#### [TEXT SEGMENT]

As Leigh Montagna would say, “let the burning of the dwarves begin.” This time of year not only consists of finals footy and the glory that it creates, it also is a time when players are that the privileged chapter of their life they have led has now come to an end. Like a slow racing greyhound, these players will need to be re-wired to fit back into normal society. They will need a lot of attention, happily sleep on the lounge but may chase cats.
North Melbourne made the tough decision to forcibly retire some of their greats…and Michael Firrito. The biggest name of that group was games record holder Brent “Boomer” Harvey, Boomer’s form was good, still believing he has much to offer. However Coach Brad Scott has to put the club ahead of the individual, which is why the club didn’t cash in on individual milestones earlier in the year.
Some players would play forever if they were allowed, if Michael Tuck wasn’t forcibly retired after the 1991 flag, he would be trying to get a one year extension for 2017.
Dustin Fletcher would still be awkwardly tripping opposition players if not for James Hird’s obsession with unnatural tanning methods.
It’s hard for a player to know when to pull the pin, I retired more times than John Farnham. But I kept coming back for the same reasons as Whispering Jack; elderly groupies. I eventually did see the light though, in a near death experience when a player whose father had belted me twenty years before decided to do the same. Circle of life, Hakuna Matata.
International barista Jobe Watson flew back into the country and he would have been enthralled in fellow Brownlow medallist Adam Cooney letting the public in on his pre-game superstitions. From eating the same meals, specific colour energy drinks, shaving arms and legs, failure to brush teeth before a game, to leaving the house at the exact same time each week, Cooney confirmed what most people already knew; AFL players have too much time on their hands.
The one thing that did catch my eye was this quote, “The one superstition I kept throughout my career was strictly no lovemaking the day before a game. The cut-off point was exactly 24 hours before the first bounce. Which coincidently, was my wife’s happiest time of the week.”
Two things spring out at me, besides people who grew up in the 1920’s and the late great Barry White, who uses the term “making love”? And by my maths, there’s a good chance you would be making love to your wife without brushing your teeth for possibly 24 hours or more.
I don’t blame Mrs Cooney either, if his love making was anything like his footy career, it would start off full of excitement and promise, only to end with sore knees, disappointment and Brendan Goddard pointing at you.

Collected data rows
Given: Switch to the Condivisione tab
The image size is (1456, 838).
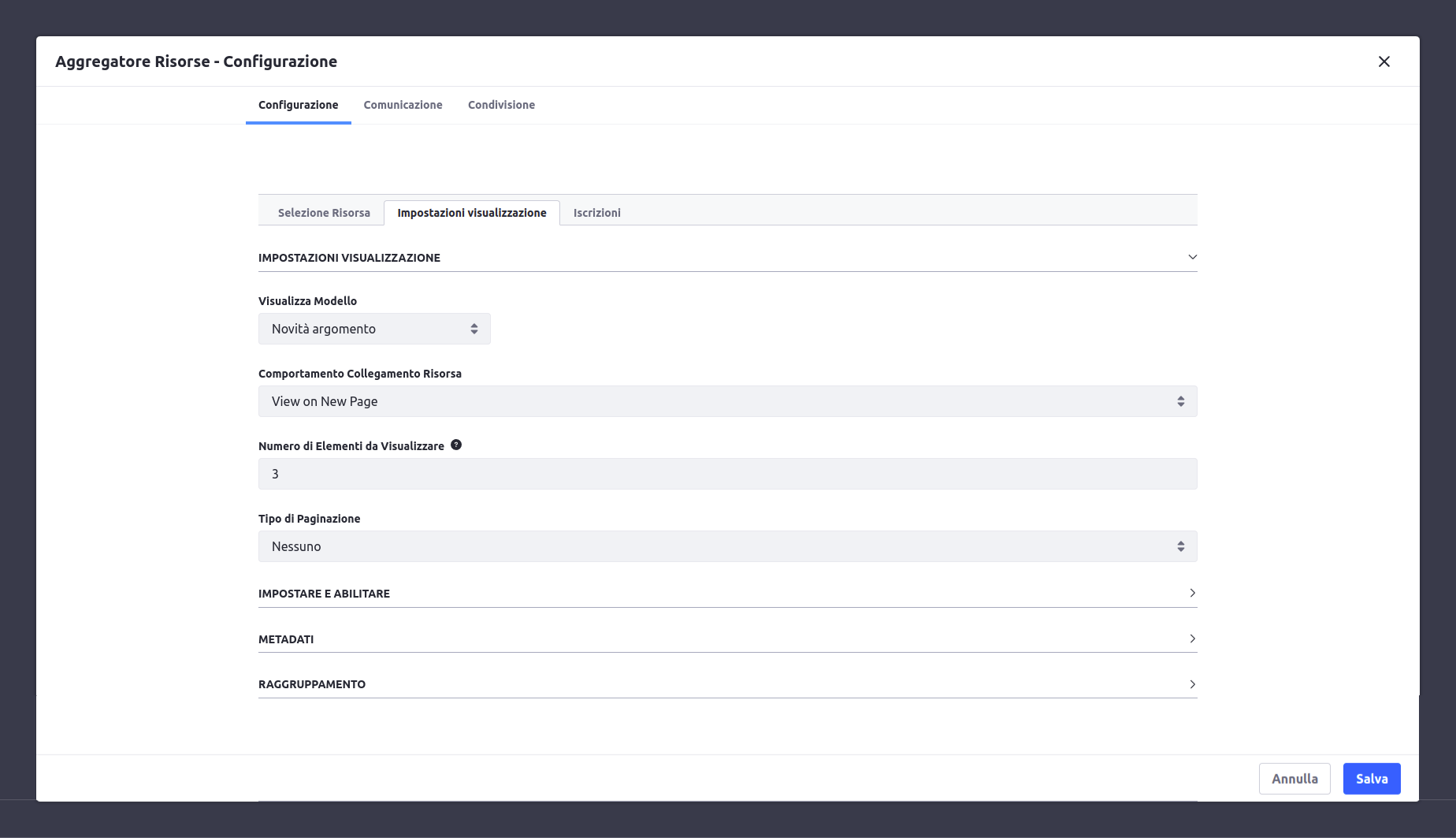Looking at the screenshot, I should coord(501,105).
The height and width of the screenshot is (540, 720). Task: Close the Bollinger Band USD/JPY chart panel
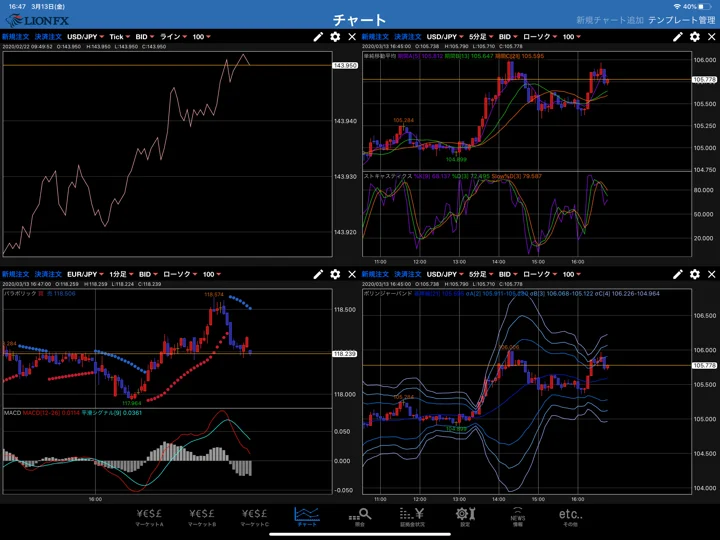click(711, 274)
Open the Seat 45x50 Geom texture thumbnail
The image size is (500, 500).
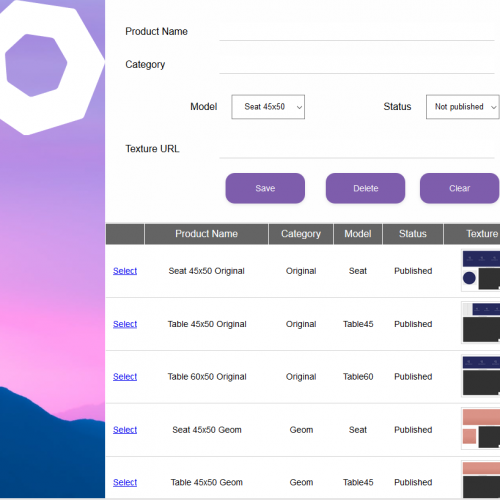click(x=481, y=429)
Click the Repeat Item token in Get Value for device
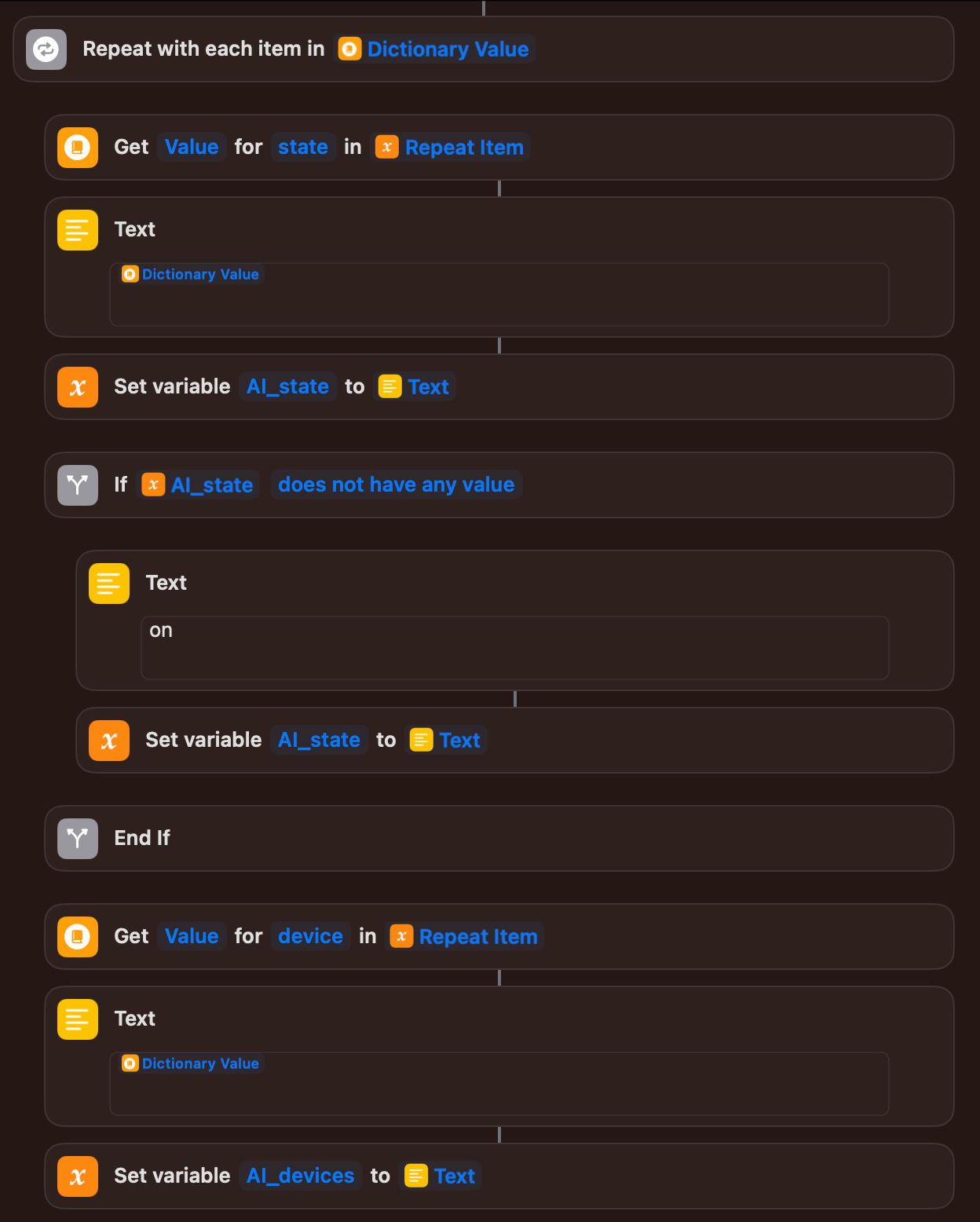Image resolution: width=980 pixels, height=1222 pixels. point(466,936)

#### [TASK REQUIREMENTS]
a) Summarize the footy column in two sentences.
b) In the footy column, substitute "whippet" for "greyhound" and write out the stretch from "As Leigh Montagna" through "may chase cats.".
c) Pick up the footy column where it stops and continue writing it.

#### [ANSWER LIST]
a) North Melbourne forcibly retired several players, including games record holder Brent "Boomer" Harvey, whose form was still good, because coach Brad Scott had to put the club ahead of the individual. The writer also jokes about players not knowing when to retire and about Adam Cooney's pre-game superstitions, among them no lovemaking in the 24 hours before a game.

b)
As Leigh Montagna would say, “let the burning of the dwarves begin.” This time of year not only consists of finals footy and the glory that it creates, it also is a time when players are that the privileged chapter of their life they have led has now come to an end. Like a slow racing whippet, these players will need to be re-wired to fit back into normal society. They will need a lot of attention, happily sleep on the lounge but may chase cats.

c)
Shane Mumford caused a stir when he over stepped the line in sledging Buddy Franklin over his battles with mental illness. There are somethings you steer clear of; race, religion and sexuality are the issues that are a no go zone. I have been known to chirp on the field, if I could get under an opponent’s skin through some well-chosen words I would. The only time it back fired on me was when I was up against a gun ruckman who had once been invited to train with every AFL club at one time or another but refused due to his love of ferreting. Being a keen student of the game I knew this fact, so just before the game I fashioned a realistic replica of his favourite ferret Will, out of a fake fur scarf, buttons, egg carton and straws. I thought before the first bounce I would strike fear into my rival by screaming, telling him that I would take from him what he most loves. I then held aloft fake Will only to drop him to the ground and stomp him into the centre square. I awoke from a medically induced coma three days later to learn we had missed out on the finals due to the match being abandoned.
Last week the Hawks, Isaac Smith had a kick after the siren to win the qualifying final against Geelong, unfortunately for Isaac the kick went wide and the Cats won a pulsating game. People will tell Smith that there were many moments and mistakes throughout the game that could have decided the game, there being kind of course, the Hawks lost because the Hawks winger wasn’t able to keep his cool and ice the game. Some of the chosen few like yours truly make the right decisions under immense pressure, 1999, a brave young ruckman resting in the forward pocket finds himself in the spotlight when a relayed free kick after the siren is awarded in the goal square. Kick a goal and the next week the Chooks are into a Grand Final. I stood metres from the goal line, deep breath, the opposition and supporters of both sides bellowing profanities at me. This was my time, this was when I could help my team when it counted. With that I simultaneously fainted and soiled myself allowing our teams best forward to take the kick and win us the game.
I was dropped for the Grand Final but people still speak in reverent tones about the day a player *some people referred to as country football’s Stefan Carey, selflessly sacrificed himself so his team could play in a premiership decider.
* I once compared myself to Stefan, like his career it didn't catch on.